(Source data)

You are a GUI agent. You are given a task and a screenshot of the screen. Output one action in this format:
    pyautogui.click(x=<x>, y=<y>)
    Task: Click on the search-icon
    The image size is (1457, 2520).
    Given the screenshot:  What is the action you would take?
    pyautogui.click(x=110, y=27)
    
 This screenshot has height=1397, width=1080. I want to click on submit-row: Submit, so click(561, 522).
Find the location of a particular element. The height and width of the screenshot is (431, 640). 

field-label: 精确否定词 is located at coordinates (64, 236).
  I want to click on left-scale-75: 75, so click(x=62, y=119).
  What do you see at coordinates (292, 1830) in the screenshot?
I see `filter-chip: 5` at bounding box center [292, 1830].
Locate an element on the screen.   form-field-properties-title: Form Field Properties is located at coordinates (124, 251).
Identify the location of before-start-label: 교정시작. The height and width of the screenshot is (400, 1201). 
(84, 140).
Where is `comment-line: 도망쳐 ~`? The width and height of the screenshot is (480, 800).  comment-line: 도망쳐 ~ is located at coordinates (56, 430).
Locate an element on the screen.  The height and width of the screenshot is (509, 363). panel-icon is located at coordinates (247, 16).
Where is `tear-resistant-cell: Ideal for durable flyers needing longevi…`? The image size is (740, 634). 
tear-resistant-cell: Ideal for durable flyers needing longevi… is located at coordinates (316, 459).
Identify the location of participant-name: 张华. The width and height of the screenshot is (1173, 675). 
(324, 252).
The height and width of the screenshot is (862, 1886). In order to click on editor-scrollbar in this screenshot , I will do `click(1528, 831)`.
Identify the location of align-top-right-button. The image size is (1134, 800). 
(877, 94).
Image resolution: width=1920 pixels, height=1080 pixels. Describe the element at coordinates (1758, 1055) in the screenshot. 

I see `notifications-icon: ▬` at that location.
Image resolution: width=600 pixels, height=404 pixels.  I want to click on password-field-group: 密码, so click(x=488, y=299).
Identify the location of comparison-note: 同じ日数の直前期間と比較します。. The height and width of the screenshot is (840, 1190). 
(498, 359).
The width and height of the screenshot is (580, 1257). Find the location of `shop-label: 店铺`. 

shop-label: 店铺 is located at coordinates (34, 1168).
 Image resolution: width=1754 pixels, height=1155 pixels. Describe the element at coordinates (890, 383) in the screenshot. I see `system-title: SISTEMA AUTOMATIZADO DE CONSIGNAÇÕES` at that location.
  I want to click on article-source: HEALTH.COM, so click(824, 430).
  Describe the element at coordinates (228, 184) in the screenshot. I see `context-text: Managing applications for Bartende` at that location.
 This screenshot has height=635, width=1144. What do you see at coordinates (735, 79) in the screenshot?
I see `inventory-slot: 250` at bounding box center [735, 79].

WORK TO COMPLETE:
Render the data above as a Markdown table with two columns, Row and Line. Put each line's number in Row and its text in Line, and leave out blank lines.

ANSWER BOX:
| Row | Line |
|---|---|
| 1 | You are a GUI agent. You are given a task and a screenshot of the screen. Output one action in this format: |
| 2 |     pyautogui.click(x=<x>, y=<y>) |
| 3 |     Task: Click on the search-icon |
| 4 |     The image size is (1457, 2520). |
| 5 |     Given the screenshot:  What is the action you would take? |
| 6 |     pyautogui.click(x=110, y=27) |
| 7 |  This screenshot has height=1397, width=1080. I want to click on submit-row: Submit, so click(561, 522). |
| 8 | Find the location of a particular element. The height and width of the screenshot is (431, 640).  |
| 9 | field-label: 精确否定词 is located at coordinates (64, 236). |
| 10 |   I want to click on left-scale-75: 75, so click(x=62, y=119). |
| 11 |   What do you see at coordinates (292, 1830) in the screenshot? |
| 12 | I see `filter-chip: 5` at bounding box center [292, 1830]. |
| 13 | Locate an element on the screen.   form-field-properties-title: Form Field Properties is located at coordinates (124, 251). |
| 14 | Identify the location of before-start-label: 교정시작. The height and width of the screenshot is (400, 1201).  |
| 15 | (84, 140). |
| 16 | Where is `comment-line: 도망쳐 ~`? The width and height of the screenshot is (480, 800).  comment-line: 도망쳐 ~ is located at coordinates (56, 430). |
| 17 | Locate an element on the screen.  The height and width of the screenshot is (509, 363). panel-icon is located at coordinates (247, 16). |
| 18 | Where is `tear-resistant-cell: Ideal for durable flyers needing longevi…`? The image size is (740, 634).  |
| 19 | tear-resistant-cell: Ideal for durable flyers needing longevi… is located at coordinates (316, 459). |
| 20 | Identify the location of participant-name: 张华. The width and height of the screenshot is (1173, 675).  |
| 21 | (324, 252). |
| 22 | The height and width of the screenshot is (862, 1886). In order to click on editor-scrollbar in this screenshot , I will do `click(1528, 831)`. |
| 23 | Identify the location of align-top-right-button. The image size is (1134, 800).  |
| 24 | (877, 94). |
| 25 | Image resolution: width=1920 pixels, height=1080 pixels. Describe the element at coordinates (1758, 1055) in the screenshot.  |
| 26 | I see `notifications-icon: ▬` at that location. |
| 27 | Image resolution: width=600 pixels, height=404 pixels.  I want to click on password-field-group: 密码, so click(x=488, y=299). |
| 28 | Identify the location of comparison-note: 同じ日数の直前期間と比較します。. The height and width of the screenshot is (840, 1190).  |
| 29 | (498, 359). |
| 30 | The width and height of the screenshot is (580, 1257). Find the location of `shop-label: 店铺`.  |
| 31 | shop-label: 店铺 is located at coordinates (34, 1168). |
| 32 |  Image resolution: width=1754 pixels, height=1155 pixels. Describe the element at coordinates (890, 383) in the screenshot. I see `system-title: SISTEMA AUTOMATIZADO DE CONSIGNAÇÕES` at that location. |
| 33 |   I want to click on article-source: HEALTH.COM, so click(824, 430). |
| 34 |   Describe the element at coordinates (228, 184) in the screenshot. I see `context-text: Managing applications for Bartende` at that location. |
| 35 |  This screenshot has height=635, width=1144. What do you see at coordinates (735, 79) in the screenshot? |
| 36 | I see `inventory-slot: 250` at bounding box center [735, 79]. |